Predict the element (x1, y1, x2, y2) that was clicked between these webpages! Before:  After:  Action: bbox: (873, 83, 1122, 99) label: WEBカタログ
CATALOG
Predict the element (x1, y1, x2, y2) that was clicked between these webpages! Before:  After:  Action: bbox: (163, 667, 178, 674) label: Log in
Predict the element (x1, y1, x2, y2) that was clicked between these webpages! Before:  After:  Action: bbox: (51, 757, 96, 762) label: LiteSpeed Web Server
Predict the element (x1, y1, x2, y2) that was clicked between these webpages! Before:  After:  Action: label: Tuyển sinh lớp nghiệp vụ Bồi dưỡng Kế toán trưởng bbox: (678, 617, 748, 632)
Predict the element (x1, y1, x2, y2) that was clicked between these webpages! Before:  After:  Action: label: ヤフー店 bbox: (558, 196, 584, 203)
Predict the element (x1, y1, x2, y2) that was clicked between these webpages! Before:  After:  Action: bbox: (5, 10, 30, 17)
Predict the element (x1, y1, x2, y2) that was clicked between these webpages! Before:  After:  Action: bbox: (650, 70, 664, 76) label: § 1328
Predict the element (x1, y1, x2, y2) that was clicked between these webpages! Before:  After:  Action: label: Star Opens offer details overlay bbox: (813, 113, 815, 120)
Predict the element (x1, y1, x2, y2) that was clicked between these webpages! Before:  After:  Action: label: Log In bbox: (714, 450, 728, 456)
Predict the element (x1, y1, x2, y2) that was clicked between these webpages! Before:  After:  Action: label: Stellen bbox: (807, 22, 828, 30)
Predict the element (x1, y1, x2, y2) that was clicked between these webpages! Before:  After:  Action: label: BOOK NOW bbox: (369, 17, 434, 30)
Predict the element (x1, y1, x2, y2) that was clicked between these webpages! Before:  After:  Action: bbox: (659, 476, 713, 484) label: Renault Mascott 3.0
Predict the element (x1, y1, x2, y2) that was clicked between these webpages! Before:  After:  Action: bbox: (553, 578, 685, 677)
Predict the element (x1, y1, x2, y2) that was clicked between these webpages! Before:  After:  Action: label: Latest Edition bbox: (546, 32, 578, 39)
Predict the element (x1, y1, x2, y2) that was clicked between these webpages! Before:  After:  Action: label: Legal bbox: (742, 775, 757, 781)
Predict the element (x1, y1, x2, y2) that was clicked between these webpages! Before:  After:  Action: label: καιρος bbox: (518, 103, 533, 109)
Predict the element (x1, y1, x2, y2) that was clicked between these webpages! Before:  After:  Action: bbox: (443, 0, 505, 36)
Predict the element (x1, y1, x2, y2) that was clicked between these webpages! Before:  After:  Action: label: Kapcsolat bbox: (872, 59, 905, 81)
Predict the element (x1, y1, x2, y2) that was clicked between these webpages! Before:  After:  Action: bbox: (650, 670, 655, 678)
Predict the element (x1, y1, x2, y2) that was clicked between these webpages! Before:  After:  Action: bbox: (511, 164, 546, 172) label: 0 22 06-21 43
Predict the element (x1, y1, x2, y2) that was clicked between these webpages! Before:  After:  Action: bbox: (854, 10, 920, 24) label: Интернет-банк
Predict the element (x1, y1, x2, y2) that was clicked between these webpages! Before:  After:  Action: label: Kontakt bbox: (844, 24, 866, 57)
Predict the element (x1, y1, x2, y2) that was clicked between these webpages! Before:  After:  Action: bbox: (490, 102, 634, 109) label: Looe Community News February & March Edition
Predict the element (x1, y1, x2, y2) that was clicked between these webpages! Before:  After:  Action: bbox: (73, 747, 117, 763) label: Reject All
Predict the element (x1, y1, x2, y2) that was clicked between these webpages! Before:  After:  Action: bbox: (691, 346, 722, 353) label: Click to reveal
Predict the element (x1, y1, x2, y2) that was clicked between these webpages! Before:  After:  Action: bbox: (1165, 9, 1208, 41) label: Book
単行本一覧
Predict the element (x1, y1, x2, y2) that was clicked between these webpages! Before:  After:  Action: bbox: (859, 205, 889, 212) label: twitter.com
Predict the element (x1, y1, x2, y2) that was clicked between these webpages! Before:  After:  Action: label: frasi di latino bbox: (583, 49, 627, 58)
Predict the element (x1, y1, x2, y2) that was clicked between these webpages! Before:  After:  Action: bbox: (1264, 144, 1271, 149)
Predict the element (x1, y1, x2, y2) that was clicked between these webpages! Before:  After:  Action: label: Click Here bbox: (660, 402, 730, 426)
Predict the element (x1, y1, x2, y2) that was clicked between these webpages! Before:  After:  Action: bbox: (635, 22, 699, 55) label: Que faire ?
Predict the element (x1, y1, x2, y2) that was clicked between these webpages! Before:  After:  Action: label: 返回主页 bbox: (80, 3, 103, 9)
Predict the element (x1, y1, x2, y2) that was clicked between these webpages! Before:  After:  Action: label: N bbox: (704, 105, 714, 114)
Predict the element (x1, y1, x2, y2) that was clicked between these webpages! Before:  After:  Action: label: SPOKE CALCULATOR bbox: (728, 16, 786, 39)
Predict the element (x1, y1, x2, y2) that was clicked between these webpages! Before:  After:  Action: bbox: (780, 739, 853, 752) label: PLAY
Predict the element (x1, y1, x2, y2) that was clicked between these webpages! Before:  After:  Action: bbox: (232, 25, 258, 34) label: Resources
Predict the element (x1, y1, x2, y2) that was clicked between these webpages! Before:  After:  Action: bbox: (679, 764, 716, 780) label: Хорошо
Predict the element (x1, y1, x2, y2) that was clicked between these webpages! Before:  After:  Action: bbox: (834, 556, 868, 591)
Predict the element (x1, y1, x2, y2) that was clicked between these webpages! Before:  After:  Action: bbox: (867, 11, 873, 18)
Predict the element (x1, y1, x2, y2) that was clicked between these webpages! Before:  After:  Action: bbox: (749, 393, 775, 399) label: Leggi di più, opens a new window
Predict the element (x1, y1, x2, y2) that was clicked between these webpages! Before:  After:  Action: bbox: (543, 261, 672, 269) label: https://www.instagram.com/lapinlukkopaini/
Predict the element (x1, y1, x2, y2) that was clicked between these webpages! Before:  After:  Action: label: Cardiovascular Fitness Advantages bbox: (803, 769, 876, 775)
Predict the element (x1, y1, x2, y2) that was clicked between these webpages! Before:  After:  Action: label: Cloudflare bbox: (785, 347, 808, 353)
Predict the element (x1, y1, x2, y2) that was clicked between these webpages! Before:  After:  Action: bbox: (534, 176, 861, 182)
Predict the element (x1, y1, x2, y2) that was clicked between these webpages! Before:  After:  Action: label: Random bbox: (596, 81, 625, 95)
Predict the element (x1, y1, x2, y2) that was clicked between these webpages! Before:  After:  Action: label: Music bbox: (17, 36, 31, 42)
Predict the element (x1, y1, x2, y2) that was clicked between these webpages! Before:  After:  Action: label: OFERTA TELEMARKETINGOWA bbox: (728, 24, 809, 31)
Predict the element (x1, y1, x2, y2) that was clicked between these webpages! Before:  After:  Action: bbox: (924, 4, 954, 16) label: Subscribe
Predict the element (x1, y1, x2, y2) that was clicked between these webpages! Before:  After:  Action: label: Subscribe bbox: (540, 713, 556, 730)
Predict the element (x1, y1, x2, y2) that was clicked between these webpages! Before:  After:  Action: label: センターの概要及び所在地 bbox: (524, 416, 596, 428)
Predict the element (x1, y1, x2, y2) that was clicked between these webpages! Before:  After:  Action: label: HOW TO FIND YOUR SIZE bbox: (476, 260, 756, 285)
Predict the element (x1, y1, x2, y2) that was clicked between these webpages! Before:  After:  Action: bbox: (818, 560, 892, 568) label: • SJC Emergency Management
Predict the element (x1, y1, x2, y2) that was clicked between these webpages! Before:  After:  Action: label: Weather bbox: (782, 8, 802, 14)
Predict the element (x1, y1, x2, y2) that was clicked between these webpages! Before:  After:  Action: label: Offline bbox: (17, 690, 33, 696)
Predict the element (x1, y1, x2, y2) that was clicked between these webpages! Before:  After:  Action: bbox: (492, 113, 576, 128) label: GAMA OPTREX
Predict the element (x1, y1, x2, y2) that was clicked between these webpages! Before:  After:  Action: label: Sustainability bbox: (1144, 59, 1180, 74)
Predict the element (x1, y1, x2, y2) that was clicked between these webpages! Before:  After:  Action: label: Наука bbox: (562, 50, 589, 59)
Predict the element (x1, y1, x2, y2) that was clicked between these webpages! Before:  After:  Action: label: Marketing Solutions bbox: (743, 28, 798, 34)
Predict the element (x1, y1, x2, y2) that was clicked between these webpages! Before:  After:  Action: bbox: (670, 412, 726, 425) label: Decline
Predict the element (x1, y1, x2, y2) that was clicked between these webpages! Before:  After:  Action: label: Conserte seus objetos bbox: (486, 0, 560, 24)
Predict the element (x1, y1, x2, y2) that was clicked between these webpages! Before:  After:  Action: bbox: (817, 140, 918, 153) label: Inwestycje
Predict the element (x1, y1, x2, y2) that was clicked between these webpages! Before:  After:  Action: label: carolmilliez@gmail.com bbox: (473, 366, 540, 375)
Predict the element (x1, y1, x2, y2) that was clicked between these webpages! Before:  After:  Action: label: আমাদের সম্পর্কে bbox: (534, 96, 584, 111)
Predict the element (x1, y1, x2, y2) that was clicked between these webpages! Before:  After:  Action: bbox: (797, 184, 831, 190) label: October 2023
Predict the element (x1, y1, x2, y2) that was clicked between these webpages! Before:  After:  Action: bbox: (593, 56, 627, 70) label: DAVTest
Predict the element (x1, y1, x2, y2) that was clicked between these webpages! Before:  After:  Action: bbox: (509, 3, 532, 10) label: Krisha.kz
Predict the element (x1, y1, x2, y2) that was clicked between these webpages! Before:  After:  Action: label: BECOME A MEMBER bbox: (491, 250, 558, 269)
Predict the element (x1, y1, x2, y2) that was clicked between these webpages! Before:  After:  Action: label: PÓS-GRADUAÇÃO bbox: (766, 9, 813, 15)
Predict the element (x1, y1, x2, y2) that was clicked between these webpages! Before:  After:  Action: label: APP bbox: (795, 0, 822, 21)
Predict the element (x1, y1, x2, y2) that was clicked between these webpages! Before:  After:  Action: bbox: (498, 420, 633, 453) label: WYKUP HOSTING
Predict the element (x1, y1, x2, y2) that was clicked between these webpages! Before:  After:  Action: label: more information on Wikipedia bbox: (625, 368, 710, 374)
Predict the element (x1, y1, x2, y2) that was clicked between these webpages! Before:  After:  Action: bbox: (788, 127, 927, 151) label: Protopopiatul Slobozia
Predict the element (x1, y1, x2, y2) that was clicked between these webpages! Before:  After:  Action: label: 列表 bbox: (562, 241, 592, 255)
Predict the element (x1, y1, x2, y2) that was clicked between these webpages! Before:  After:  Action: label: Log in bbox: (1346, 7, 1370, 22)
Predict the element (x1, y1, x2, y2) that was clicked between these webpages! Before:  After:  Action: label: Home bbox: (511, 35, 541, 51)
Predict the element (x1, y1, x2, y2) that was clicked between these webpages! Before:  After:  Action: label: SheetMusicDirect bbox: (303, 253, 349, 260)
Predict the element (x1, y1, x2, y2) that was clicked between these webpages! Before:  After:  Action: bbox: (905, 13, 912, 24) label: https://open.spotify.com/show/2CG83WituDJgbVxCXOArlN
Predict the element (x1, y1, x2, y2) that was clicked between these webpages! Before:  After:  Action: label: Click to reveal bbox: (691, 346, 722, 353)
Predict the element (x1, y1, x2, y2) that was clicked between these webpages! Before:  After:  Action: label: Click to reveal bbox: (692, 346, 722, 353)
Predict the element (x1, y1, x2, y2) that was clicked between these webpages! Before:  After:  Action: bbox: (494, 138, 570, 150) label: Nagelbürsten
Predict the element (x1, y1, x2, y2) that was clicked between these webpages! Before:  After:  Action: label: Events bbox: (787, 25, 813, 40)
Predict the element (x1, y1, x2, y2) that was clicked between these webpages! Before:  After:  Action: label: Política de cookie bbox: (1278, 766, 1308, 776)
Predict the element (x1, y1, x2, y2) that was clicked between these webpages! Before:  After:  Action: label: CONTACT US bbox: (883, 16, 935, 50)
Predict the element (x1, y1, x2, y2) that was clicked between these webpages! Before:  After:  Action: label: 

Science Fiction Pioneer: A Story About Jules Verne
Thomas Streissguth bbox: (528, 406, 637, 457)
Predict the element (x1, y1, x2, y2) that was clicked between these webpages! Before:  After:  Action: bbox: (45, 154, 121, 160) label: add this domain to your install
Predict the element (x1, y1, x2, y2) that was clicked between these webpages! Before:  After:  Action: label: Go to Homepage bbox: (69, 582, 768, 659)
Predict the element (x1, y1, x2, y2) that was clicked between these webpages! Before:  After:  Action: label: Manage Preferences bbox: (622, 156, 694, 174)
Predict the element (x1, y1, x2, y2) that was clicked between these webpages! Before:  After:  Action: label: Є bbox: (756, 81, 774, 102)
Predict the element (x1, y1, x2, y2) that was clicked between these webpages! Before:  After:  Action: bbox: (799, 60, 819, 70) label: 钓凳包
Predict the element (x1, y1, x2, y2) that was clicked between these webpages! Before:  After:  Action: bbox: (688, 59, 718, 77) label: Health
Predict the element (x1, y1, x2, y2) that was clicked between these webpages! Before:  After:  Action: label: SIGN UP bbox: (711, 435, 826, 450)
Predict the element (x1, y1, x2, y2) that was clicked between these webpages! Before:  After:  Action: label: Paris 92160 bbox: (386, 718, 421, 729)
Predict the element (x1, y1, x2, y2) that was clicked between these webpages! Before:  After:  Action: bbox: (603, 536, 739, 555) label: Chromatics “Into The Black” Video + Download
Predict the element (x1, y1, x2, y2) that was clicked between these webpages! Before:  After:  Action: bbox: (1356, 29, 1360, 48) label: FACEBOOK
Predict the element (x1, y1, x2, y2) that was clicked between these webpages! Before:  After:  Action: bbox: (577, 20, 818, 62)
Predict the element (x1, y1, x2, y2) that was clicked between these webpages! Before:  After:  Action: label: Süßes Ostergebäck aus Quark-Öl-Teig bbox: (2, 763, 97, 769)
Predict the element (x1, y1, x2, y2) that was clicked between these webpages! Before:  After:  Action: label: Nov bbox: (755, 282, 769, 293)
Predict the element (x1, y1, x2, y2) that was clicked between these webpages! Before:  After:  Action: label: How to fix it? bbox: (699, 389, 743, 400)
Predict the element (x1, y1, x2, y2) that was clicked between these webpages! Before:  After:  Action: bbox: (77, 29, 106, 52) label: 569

# Set task
Copy out word for word the part of the records that opens with the line containing "435, 826, 450)" and closes with the last line of the records, including both of those lines.

# Written answer
Predict the element (x1, y1, x2, y2) that was clicked between these webpages! Before:  After:  Action: label: SIGN UP bbox: (711, 435, 826, 450)
Predict the element (x1, y1, x2, y2) that was clicked between these webpages! Before:  After:  Action: label: Paris 92160 bbox: (386, 718, 421, 729)
Predict the element (x1, y1, x2, y2) that was clicked between these webpages! Before:  After:  Action: bbox: (603, 536, 739, 555) label: Chromatics “Into The Black” Video + Download
Predict the element (x1, y1, x2, y2) that was clicked between these webpages! Before:  After:  Action: bbox: (1356, 29, 1360, 48) label: FACEBOOK
Predict the element (x1, y1, x2, y2) that was clicked between these webpages! Before:  After:  Action: bbox: (577, 20, 818, 62)
Predict the element (x1, y1, x2, y2) that was clicked between these webpages! Before:  After:  Action: label: Süßes Ostergebäck aus Quark-Öl-Teig bbox: (2, 763, 97, 769)
Predict the element (x1, y1, x2, y2) that was clicked between these webpages! Before:  After:  Action: label: Nov bbox: (755, 282, 769, 293)
Predict the element (x1, y1, x2, y2) that was clicked between these webpages! Before:  After:  Action: label: How to fix it? bbox: (699, 389, 743, 400)
Predict the element (x1, y1, x2, y2) that was clicked between these webpages! Before:  After:  Action: bbox: (77, 29, 106, 52) label: 569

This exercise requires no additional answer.